- **Provided records**
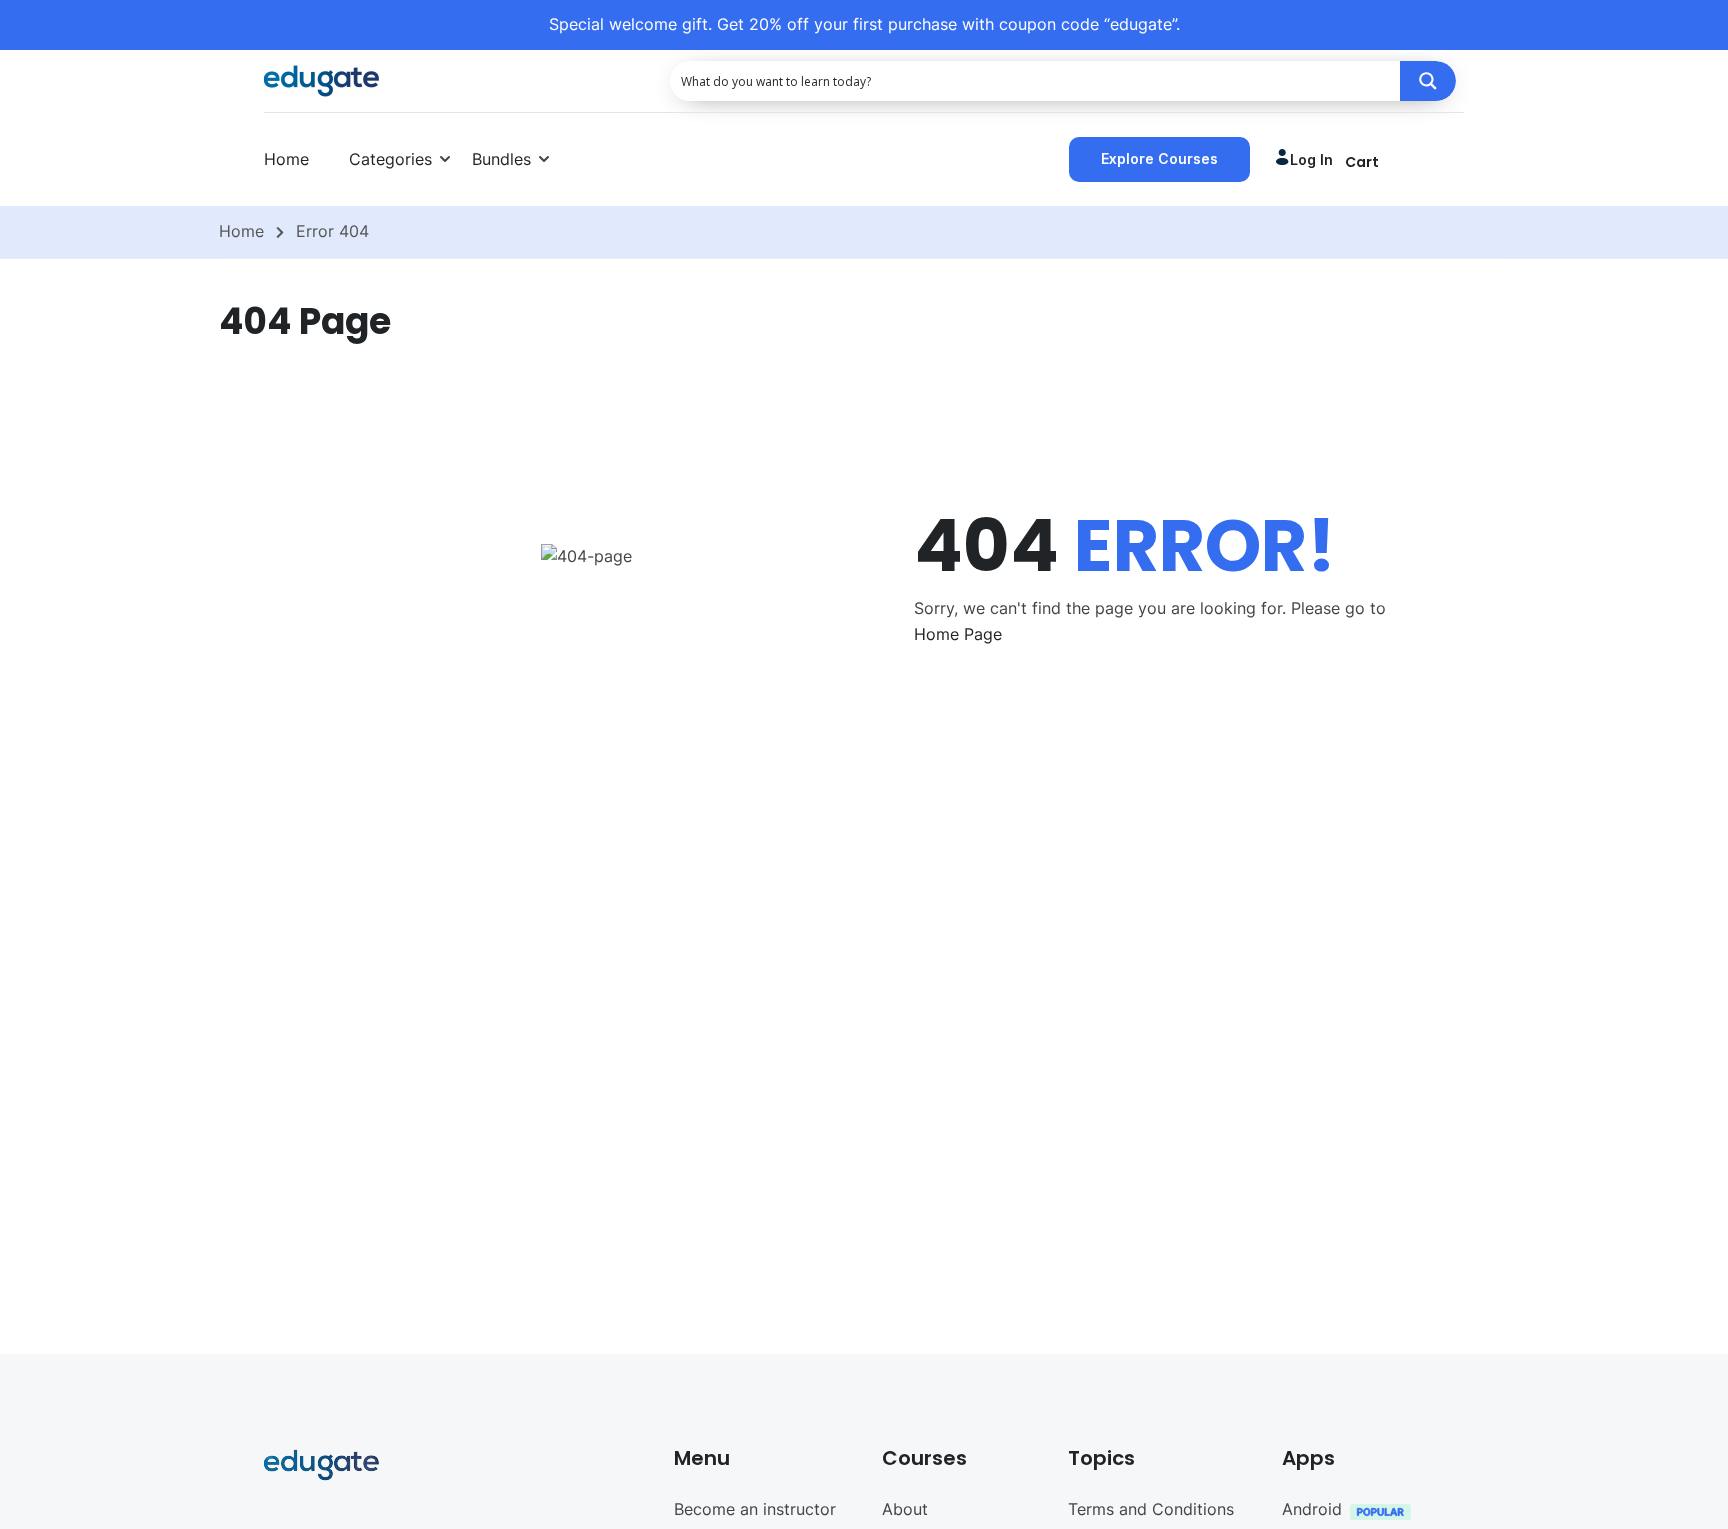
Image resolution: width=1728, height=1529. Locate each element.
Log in (1311, 159)
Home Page (958, 634)
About (905, 1509)
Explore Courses (1159, 158)
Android (1312, 1509)
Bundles (501, 159)
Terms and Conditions (1151, 1509)
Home (286, 159)
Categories (390, 159)
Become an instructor (755, 1509)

- **Task instructions**
The output should be exactly the lines from the one containing "Terms and Conditions (1151, 1509)" to the final line of the listing above, inclusive.

- **Answer to this problem**
Terms and Conditions (1151, 1509)
Home (286, 159)
Categories (390, 159)
Become an instructor (755, 1509)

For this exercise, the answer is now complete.